Considering her loyalty to material and scale, Blackwell’s portfolio is striking in its variety. Ironically, the modest scale of many of her projects does little to limit the time involved with production. Intricate scenes are often quite mesmerizing to view and the detail of work involved is often overtaken by the atmosphere finished works conjure. Larger projects are not out of the question, although Blackwell explains that even when working large, “I work on a small scale. Even larger pieces are made from smaller parts.”
It may be this sense of scale that explains, in part, the number of times her work has styled jewelry spreads in fashion magazines. The contrast is a curious one: sparkly jewels worth a fortune, draped over landscapes of hand cut paper. The inherent value of the materials could not be more striking. But perhaps that isn’t the point. Magic is present in both. Jewelry can make its wearer – even if only fleetingly – feel like a princess. Blackwell constructs imagined landscapes with the same sense of escape in mind.
A stop-frame animation for Beringer Vineyard in 2007 also captures this sense of enchantment, this time in the unfurling leaves of a vineyard made from white paper. But the 45-second advert belies the time and monotony involved in the making. Blackwell explains, “the filming was very slow and mundane, they had to film it in seven days. Prior to that I had spent 3-4 weeks making the models, and a week prior to filming, a team of artists made replica vines on set. It was strange at first, seeing other artists create replicas of my work.” Stranger yet was production, which involved slowly trimming away the paper vineyard and then playing the animation backwards to replicate the ‘growing’ trees.

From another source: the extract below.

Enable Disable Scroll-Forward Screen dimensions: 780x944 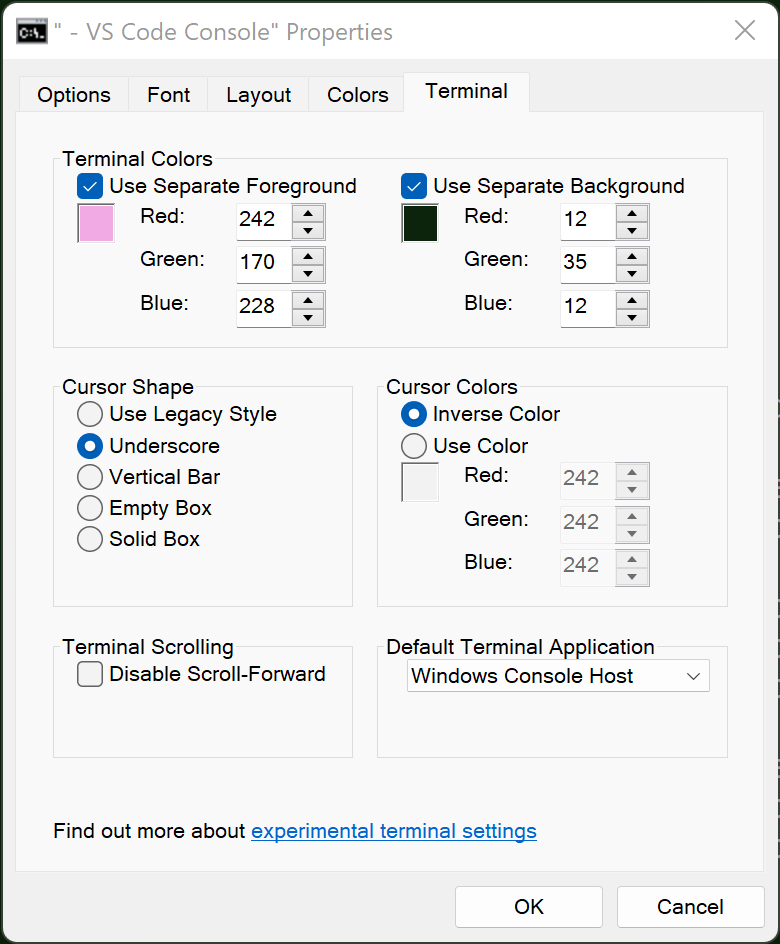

Assistants are, at times, needed these days. But Blackwell is quick to admit that too much assistance can be counter productive: “I work alone and find having assistants in every day is distracting. I work better when I am on my own.” Is there currently any time left over for projects that don’t have an eager client at the end of them? “That is in the background at the moment as I don’t have much spare time,” Blackwell confesses. “But this is something I want to work on this year. I have residencies at the Robert Burns National Heritage Park’s Museum in Ayrshire, Scotland [exhibition opening mid-March 2010] and the Brontë Parsonage Museum in West Yorkshire [exhibition August-September]”.

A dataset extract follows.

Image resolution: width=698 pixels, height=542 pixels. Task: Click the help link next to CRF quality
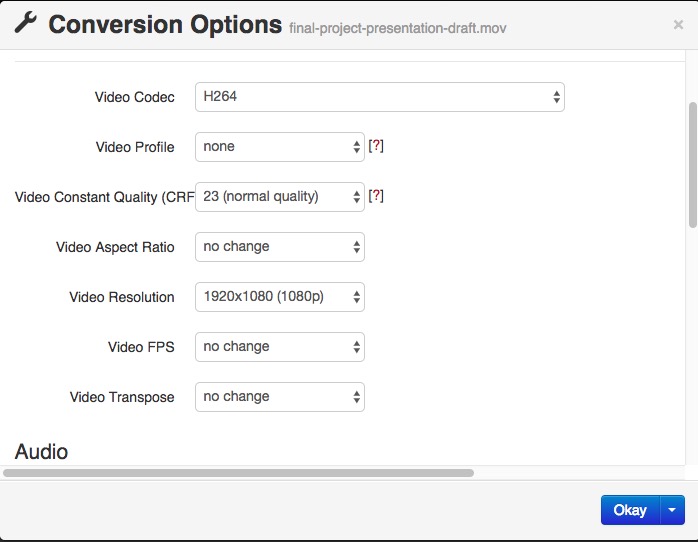(376, 196)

Elements of Blackwell’s work remind me of New York-based artist Kirsten Hassenfeld who also uses paper to create the most magical atmospheres. A recent reviewer of Hassenfeld’s exhibition in Providence, Rhode Island commented of her materials, “Add up the cost of everything in the Bell show and you’d barely have enough to pay for a typical opening-night party at a New York gallery.” Perhaps this is part of the charm both artists share, particularly in the cash strapped climate of today. The paper itself may not last forever, but public interest in Blackwell’s creations looks to be stronger then ever.